Heritage scholar Ambassador Terry Miller looks at data from the Census Bureau’s Quarterly Workforce Indicators (QWI) and notes:

How are Pennsylvanians doing? The picture is surprisingly good. Total employment rose from 5,486,213 in 2005 to 5,566,049 in 2006, the latest year for which full data are available. Average monthly earnings rose too, from $3,359 in 2005 to $3,509 in 2006. Growth in jobs and incomes was widespread across the state. Forty of Pennsylvania’s 67 counties showed gains in both categories, and 21 of the others showed gains in incomes but not in the number of jobs.

Over a longer period, the data are even more compelling and more positive. The QWI don’t cover Senator Obama’s 25-year time span, but they do cover a full decade.

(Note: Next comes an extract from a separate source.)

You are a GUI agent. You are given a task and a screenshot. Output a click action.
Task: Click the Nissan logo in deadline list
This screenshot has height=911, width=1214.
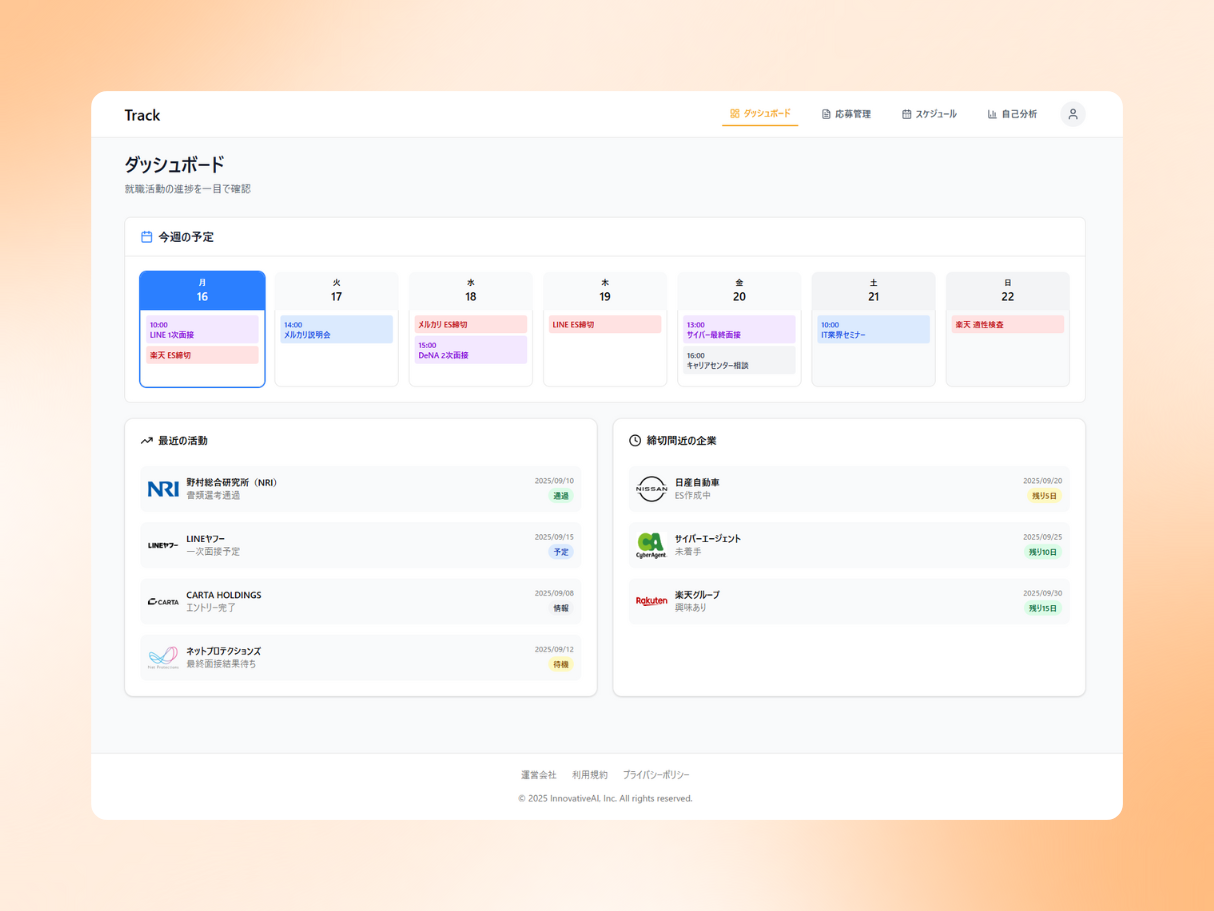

  • Total employment in Pennsylvania rose 7 percent from 1997 to 2006.
  • Average monthly earnings rose over 31 percent, from $2,672 to $3,509.
  • At the beginning of the decade, the Pennsylvania unemployment rate was 4.7 percent; it dropped to 4.4 percent by the end of 2006.
  • Only 11 counties showed a decrease in jobs; and the hardest-hit, Northumberland County, lost only 2,186 jobs, almost exactly mirroring a drop in population in the county between the 1990 and 2000 censuses.
  • No county in Pennsylvania suffered a loss in average salary between 1997 and 2006.